§ PROMPT 1
Repeat the passage on Guam tourism between "Converge By Jeffrey" and "this for you.", inclusive.

§ PASSAGE GIVEN
---*---

Participating in Guam tourism




Converge By Jeffrey Tomas Marchesseault

If you happen to be the operator of a small, family-owned business, you already know how critical it is to stay scrappy and resourceful. But even the most observant of us can fall short of fully appreciating the unique value that our own business concepts, surrounding resources, family hires, and close staff bring to the game. And then we wind up squandering an opportunity whose abundant rewards were otherwise deserved.

  

If you ever sense that you might be missing the mark as a family business operator who happens to sell anything to tourists here at Destination Guam, take heart and read on. There could be something in this for you.


Tips from a timeless classic


In the 1987 romantic comedy Baby Boom, an ambitious Manhattan management consultant named JC Wiatt (played by Diane Keaton) suddenly finds herself at a career crossroads.


JC has unexpectedly become the legal guardian of an orphaned toddler named Elizabeth after a long-lost cousin’s untimely death. The last thing JC and her live-in investment-banker boyfriend ever wanted was a little one to care for. But after hiring nannies and considering adoption in the interim, JC grows attached to the child. Her ex-sweetheart moves out and moves on, and JC soon discovers family life clashing with the all-consuming corporate culture of the big city office.

---*---

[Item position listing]
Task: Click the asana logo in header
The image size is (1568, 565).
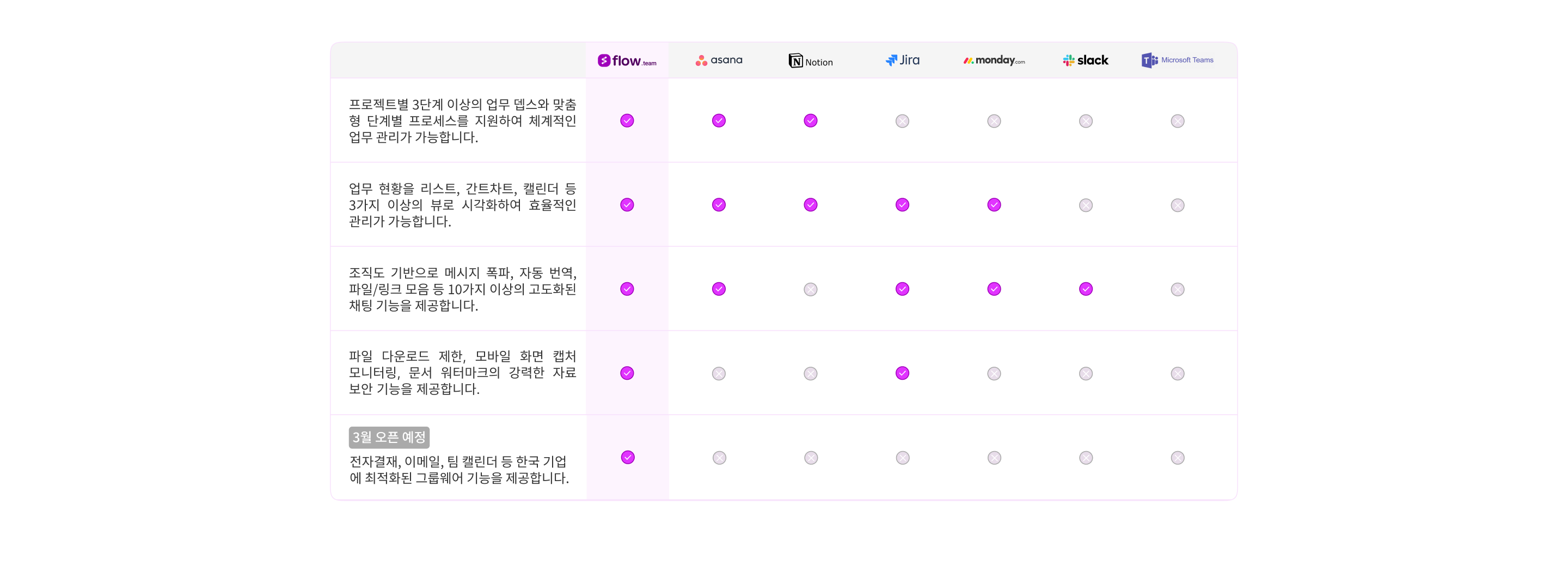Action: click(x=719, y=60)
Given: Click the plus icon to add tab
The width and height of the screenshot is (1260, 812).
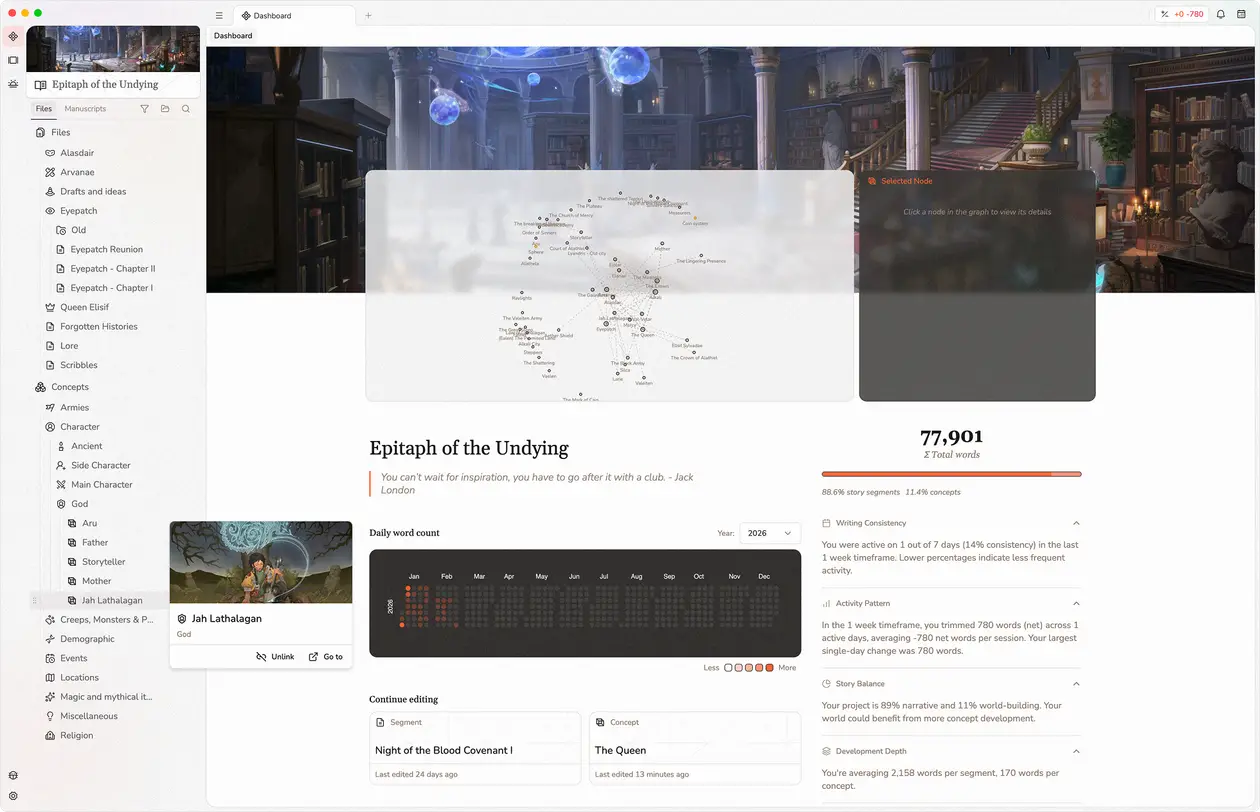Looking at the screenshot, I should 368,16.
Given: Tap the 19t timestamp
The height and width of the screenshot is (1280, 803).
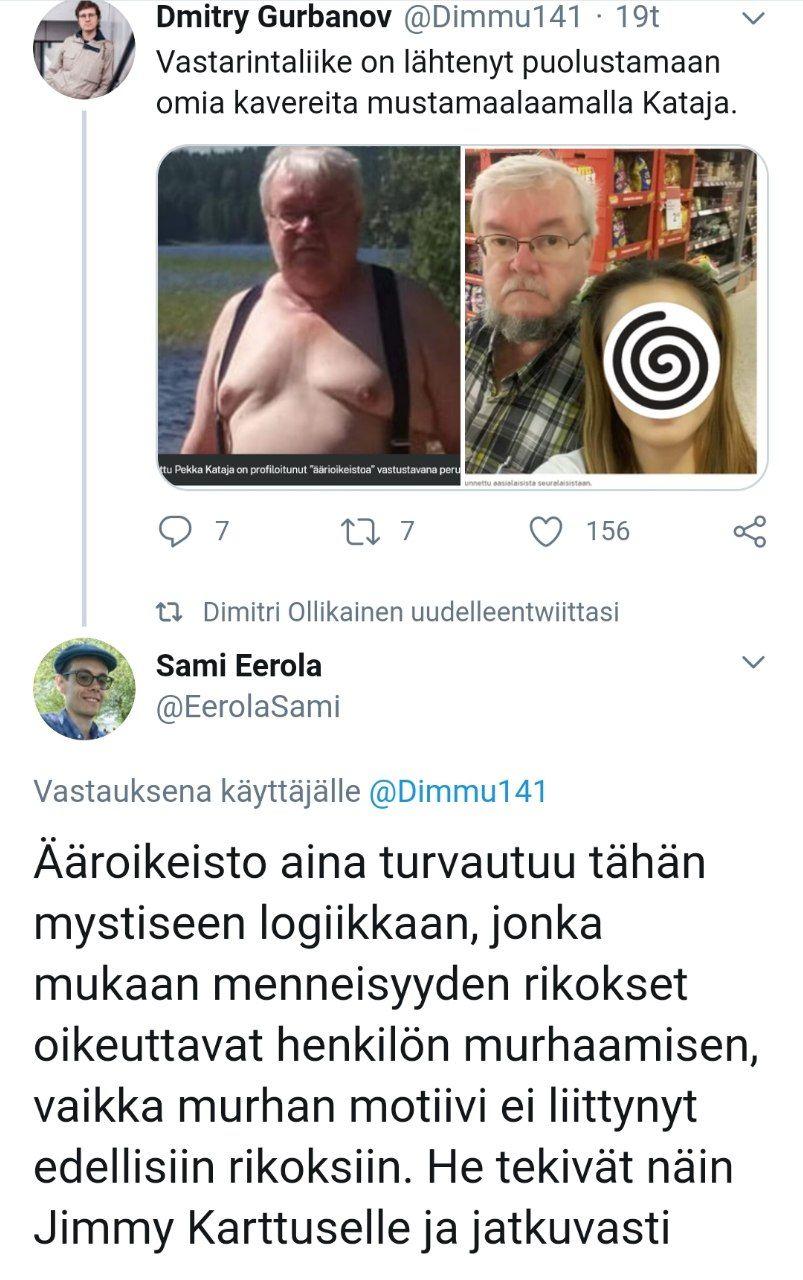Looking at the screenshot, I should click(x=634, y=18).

---*---

§ PROMPT 2
Reproduce the lines of the listing between the line holding "Given: Click the plus icon to add tab" and the end of the listing, inclusive. Leave the pictures out of your answer.

§ TASK SOLUTION 1
Converge By Jeffrey Tomas Marchesseault

If you happen to be the operator of a small, family-owned business, you already know how critical it is to stay scrappy and resourceful. But even the most observant of us can fall short of fully appreciating the unique value that our own business concepts, surrounding resources, family hires, and close staff bring to the game. And then we wind up squandering an opportunity whose abundant rewards were otherwise deserved.

  

If you ever sense that you might be missing the mark as a family business operator who happens to sell anything to tourists here at Destination Guam, take heart and read on. There could be something in this for you.

§ TASK SOLUTION 2
Given: Click the plus icon to add tab
The width and height of the screenshot is (1260, 812).
Looking at the screenshot, I should 368,16.
Given: Tap the 19t timestamp
The height and width of the screenshot is (1280, 803).
Looking at the screenshot, I should click(x=634, y=18).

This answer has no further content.